What is a negative externality?(1 point)

Responses

Negative externalities occur when the social cost of a good or service is lower than the private cost.

Negative externalities are goods or services that one consumer can limit another consumer's use of.

Negative externalities are goods or services that are subject to the free-rider problem.

Negative externalities occur when the social cost of a good or service is higher than the private cost.

Negative externalities occur when the social cost of a good or service is higher than the private cost. It's kind of like when you buy a cheap hairdryer, and it sounds like a jet engine taking off every time you use it. The noise pollution is a negative externality because it creates a cost for those around you who have to put up with the racket. Plus, you might end up with a really bad hair day because you can't hear yourself think over the noise, and that's definitely a high private cost!

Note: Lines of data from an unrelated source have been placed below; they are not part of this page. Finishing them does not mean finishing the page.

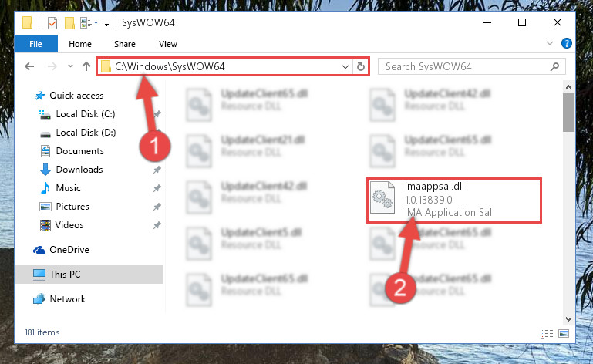This screenshot has height=364, width=593.
Task: Refresh the SysWOW64 folder view
Action: coord(361,67)
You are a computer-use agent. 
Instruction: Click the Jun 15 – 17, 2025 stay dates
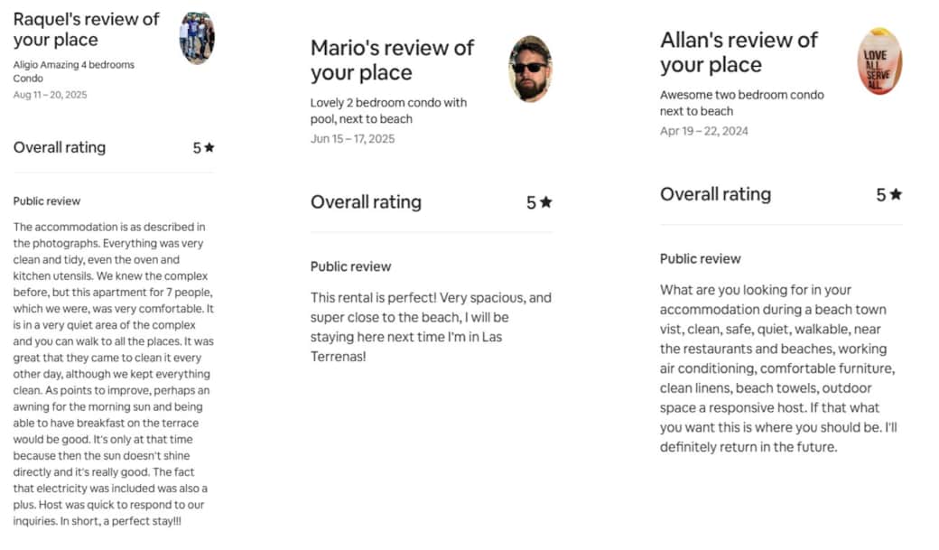pos(352,139)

The correct answer is: Negative externalities occur when the social cost of a good or service is higher than the private cost.

To understand this concept, let's break it down:

1. A cost is considered a private cost if it is directly incurred by the producer or consumer of a good or service. For example, when a factory pollutes the environment, they may incur costs for cleanup or legal fees.

2. On the other hand, a social cost also includes the negative impacts or costs imposed on society as a whole. These costs may include things like environmental degradation, health issues, or reduced quality of life for people in the surrounding areas.

3. When a negative externality is present, the social cost exceeds the private cost. This means that the producer or consumer does not fully bear all the costs associated with their actions. Instead, some of these costs are "externalized" or imposed on society.

In summary, negative externalities occur when the social cost of a good or service is higher than the private cost, resulting in additional costs being shouldered by society as a whole.

Negative externalities occur when the social cost of a good or service is higher than the private cost.